Luke has the first visit. John has both visits. Neither Matthew nor Mark note two visits but tell of the women in the tomb with an angel inside the tomb, rediscussing Jesus has risen. They note the second visit by the risen sun, Jesus being seen by the women, their joyful second visit embraces by Mary Magdelena, and the other women, and joyful news to tell Jesus’ disciples. Matthew and Mark tell of the second visit, after Jesus was seen in the daylight.

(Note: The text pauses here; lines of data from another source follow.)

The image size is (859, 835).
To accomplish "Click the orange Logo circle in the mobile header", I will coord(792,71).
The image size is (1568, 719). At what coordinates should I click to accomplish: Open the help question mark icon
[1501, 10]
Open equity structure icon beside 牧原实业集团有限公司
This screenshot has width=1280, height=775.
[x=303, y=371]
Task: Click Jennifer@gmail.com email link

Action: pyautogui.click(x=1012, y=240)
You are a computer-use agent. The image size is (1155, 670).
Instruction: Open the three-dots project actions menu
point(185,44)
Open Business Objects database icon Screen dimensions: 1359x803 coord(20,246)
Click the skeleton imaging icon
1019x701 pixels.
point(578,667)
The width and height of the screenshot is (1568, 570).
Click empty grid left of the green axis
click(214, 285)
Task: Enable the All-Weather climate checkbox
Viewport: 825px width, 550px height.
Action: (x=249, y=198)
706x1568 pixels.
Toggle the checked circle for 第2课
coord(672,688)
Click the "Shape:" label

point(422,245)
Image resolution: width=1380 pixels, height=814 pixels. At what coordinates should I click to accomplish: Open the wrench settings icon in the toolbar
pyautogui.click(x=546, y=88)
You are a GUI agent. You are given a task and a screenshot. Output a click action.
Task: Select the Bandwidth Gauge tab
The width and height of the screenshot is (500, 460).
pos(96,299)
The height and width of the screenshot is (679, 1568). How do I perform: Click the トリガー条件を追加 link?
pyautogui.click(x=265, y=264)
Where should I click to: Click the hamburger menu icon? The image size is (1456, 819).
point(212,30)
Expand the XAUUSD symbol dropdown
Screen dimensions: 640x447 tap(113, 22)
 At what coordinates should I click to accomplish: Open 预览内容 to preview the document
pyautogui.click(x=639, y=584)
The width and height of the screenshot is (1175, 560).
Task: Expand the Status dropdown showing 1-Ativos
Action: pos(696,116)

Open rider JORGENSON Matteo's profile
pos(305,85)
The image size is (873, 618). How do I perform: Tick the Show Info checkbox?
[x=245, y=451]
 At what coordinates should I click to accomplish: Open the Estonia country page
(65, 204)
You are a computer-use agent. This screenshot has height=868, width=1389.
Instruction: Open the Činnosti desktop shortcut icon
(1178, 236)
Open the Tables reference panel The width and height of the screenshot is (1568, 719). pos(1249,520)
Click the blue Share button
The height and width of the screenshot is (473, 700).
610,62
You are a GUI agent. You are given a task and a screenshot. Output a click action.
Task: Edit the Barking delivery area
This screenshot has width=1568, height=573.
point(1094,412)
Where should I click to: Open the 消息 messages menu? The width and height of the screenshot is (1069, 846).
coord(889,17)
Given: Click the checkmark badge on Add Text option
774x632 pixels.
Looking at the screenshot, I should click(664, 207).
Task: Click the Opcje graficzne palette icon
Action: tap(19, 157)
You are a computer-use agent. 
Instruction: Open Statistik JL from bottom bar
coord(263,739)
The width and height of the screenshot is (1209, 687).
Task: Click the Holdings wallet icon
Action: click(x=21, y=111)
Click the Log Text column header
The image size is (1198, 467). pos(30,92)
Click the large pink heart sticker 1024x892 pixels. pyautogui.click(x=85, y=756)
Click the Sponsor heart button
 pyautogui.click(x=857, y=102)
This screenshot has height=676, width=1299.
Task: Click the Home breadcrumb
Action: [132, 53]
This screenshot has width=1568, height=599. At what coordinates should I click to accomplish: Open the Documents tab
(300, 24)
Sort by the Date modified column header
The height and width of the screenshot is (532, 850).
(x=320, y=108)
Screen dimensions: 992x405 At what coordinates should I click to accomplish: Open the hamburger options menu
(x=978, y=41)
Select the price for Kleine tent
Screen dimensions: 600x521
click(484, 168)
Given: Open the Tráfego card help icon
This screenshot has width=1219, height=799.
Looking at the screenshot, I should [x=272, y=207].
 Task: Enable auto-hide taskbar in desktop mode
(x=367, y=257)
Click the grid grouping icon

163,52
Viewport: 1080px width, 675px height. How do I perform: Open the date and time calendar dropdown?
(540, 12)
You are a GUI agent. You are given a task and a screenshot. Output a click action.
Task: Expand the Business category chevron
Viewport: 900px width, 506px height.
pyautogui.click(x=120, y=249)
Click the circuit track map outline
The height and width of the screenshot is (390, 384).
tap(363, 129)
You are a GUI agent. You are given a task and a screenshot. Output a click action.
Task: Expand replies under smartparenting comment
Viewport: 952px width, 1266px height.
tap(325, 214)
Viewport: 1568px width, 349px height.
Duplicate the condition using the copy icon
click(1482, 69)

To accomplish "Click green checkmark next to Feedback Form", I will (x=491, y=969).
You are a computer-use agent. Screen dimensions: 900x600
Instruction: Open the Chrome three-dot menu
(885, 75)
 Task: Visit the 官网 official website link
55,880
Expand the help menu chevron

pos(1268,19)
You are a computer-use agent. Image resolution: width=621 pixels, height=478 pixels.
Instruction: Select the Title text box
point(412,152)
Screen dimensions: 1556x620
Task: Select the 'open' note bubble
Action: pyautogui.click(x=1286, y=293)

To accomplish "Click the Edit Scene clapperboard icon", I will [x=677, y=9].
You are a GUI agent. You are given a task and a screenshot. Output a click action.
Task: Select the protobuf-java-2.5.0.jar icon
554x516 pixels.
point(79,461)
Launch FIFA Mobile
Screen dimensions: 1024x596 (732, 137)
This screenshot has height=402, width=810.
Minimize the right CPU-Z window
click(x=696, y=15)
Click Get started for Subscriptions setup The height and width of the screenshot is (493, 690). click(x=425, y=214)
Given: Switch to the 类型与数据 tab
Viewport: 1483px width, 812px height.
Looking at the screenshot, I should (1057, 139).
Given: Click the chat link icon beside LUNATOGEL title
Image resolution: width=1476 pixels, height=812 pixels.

The disciples on the road to Emmaus spoke of it in this way to Jesus, not knowing it was him, "But also some women from among us astonished us, who were at the tomb early, πρωï, and when they did not find his body, they came back saying they had even seen a vision of angels, who said that he was alive! And some of those with us went out to the tomb and found it like this, just as the women had also said, but they did not see him.” (Lk 24:22-24 & Jn 20:1-2).
So, if you don't believe John 20:1-2 sets the nighttime as the discovery time of the empty tomb, maybe you can believe the Greek word ἐπιφωσκούση for dawning in Mt 28:1, to mean, not at the light of day, but to be at the onset of night, like the one other NT time of its use of ἐπιφωσκούση, in Lk 23:54 to say, we know the night of Sabbath was near.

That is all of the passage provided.